__MATERIAL FOR THE TASK__:
[Start of section]

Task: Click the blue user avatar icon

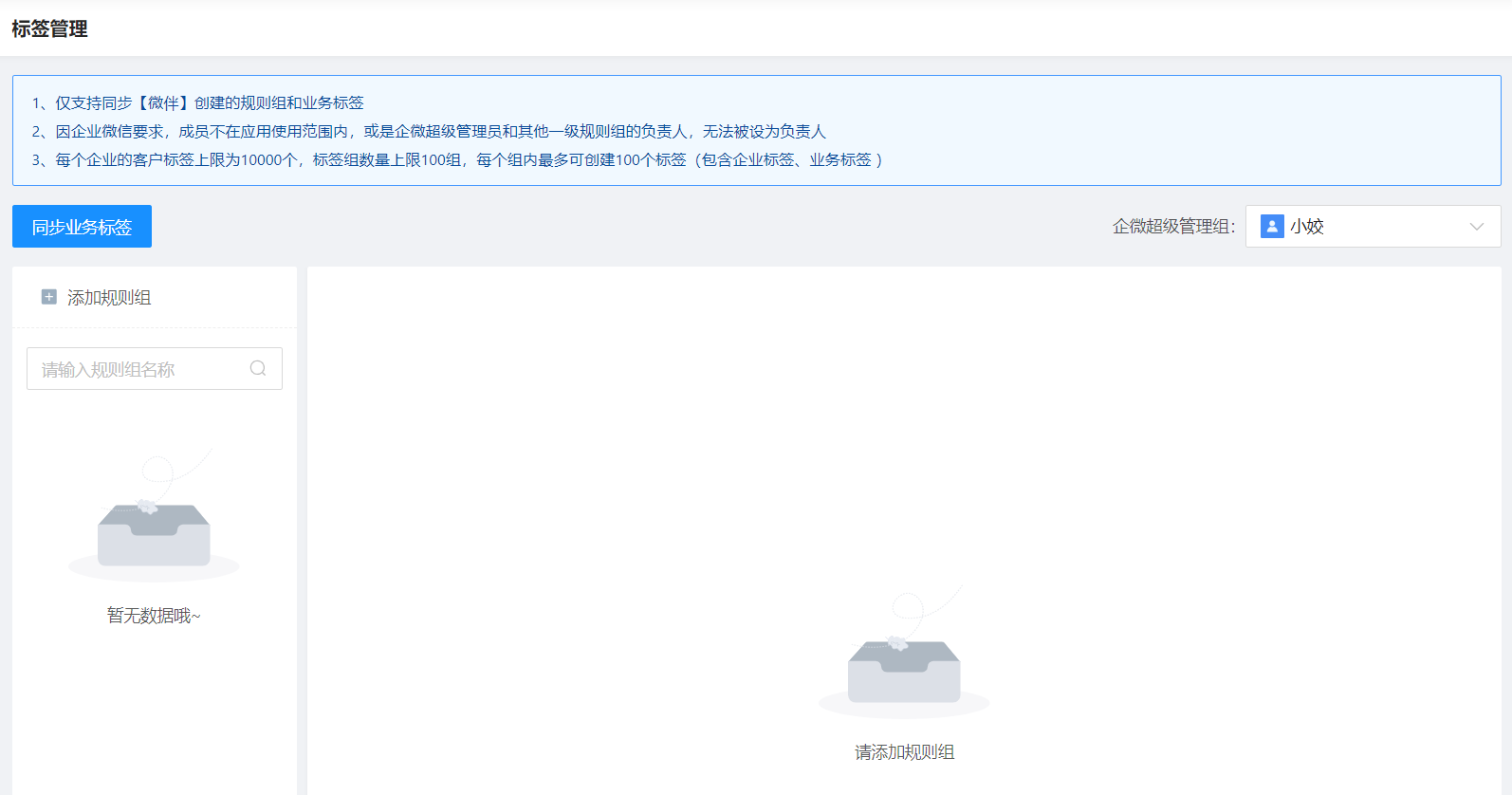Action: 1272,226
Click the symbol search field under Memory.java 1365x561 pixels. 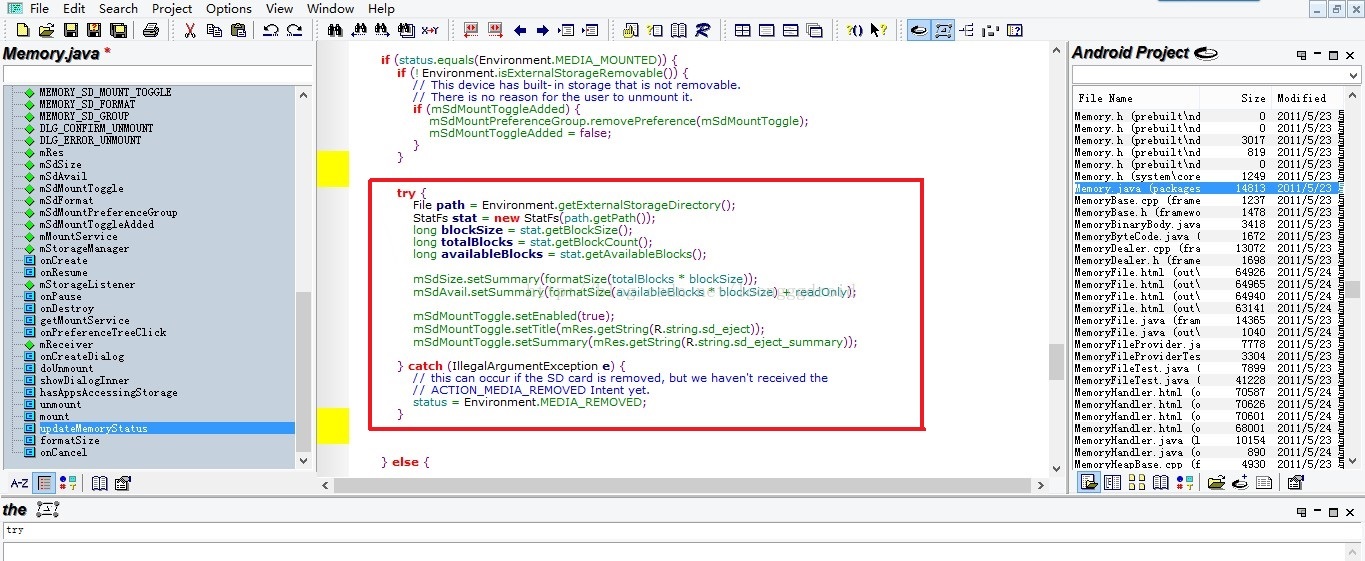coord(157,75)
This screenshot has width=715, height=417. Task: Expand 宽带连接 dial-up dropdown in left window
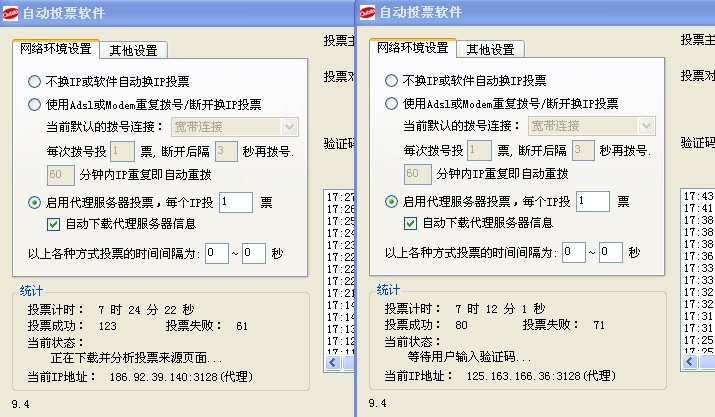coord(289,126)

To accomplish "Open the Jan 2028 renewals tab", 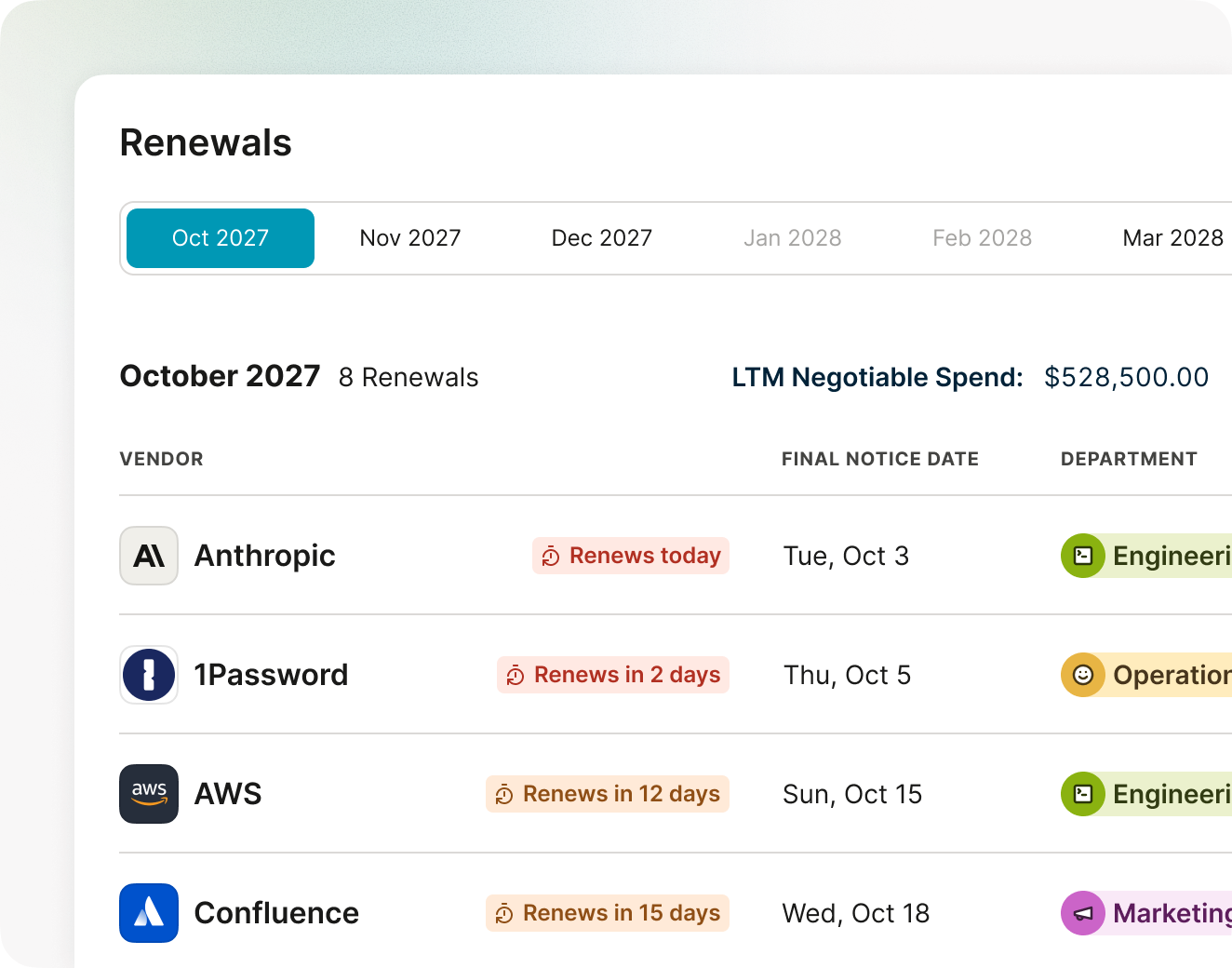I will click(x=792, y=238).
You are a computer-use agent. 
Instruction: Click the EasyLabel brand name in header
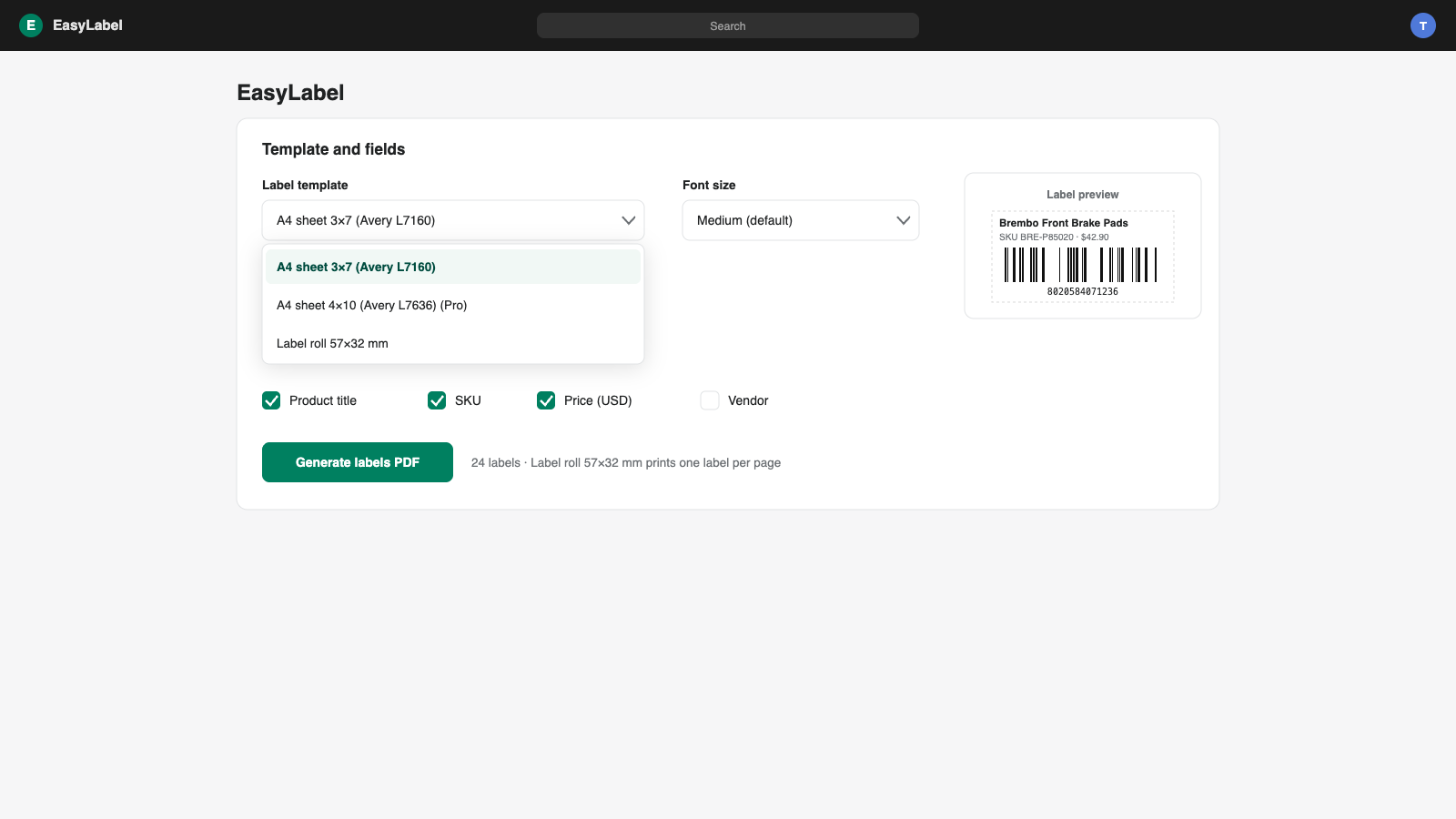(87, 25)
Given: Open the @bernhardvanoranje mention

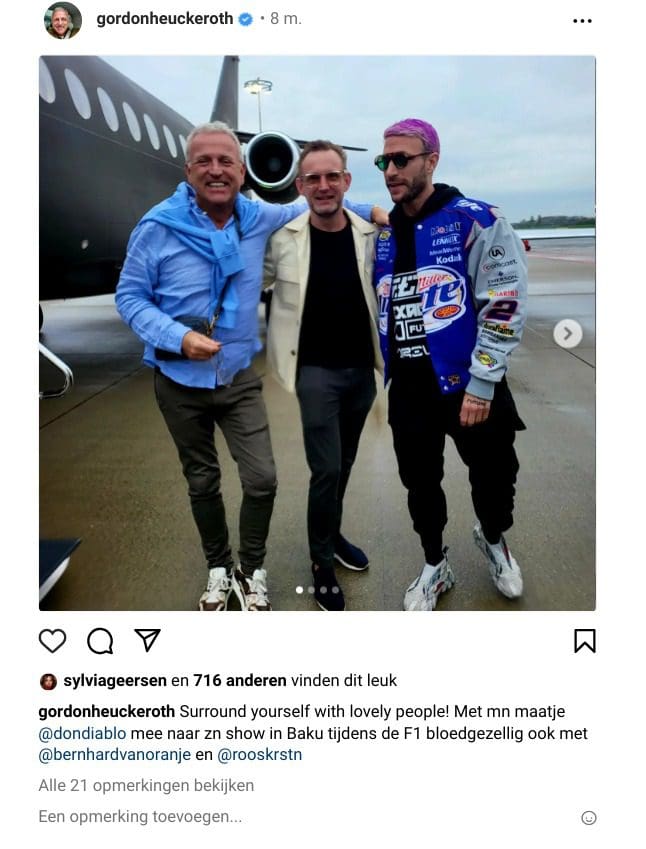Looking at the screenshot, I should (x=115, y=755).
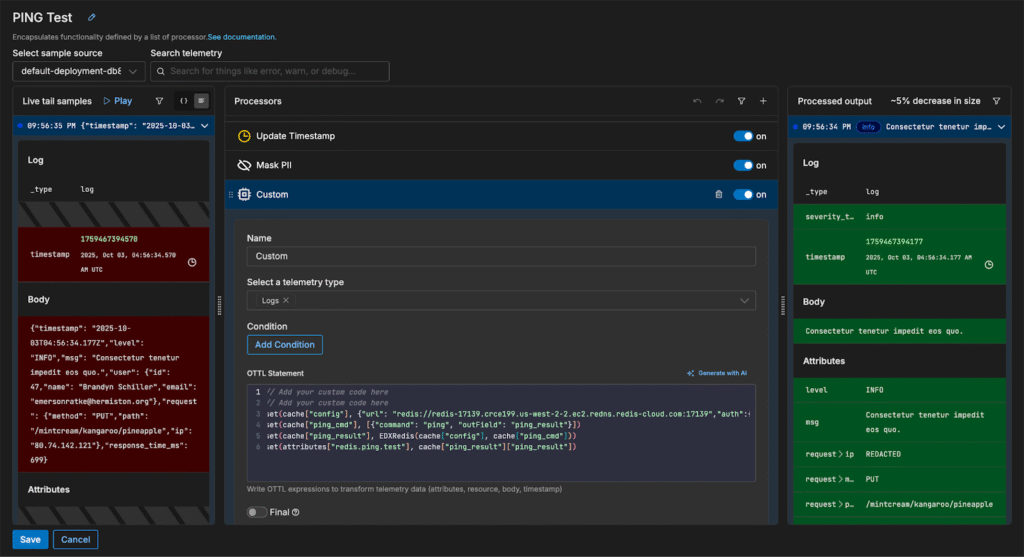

[End of section]

__WORK TO COMPLETE__: Starting at the line that contains "You are a computer-use agent.", write out every line through the final line of the entries, word for word; skip any pictures.

__RESPONSE BOX__:
You are a computer-use agent. 
Instruction: Click the EasyLabel brand name in header
(87, 25)
Given: Open the @bernhardvanoranje mention

Looking at the screenshot, I should (x=115, y=755).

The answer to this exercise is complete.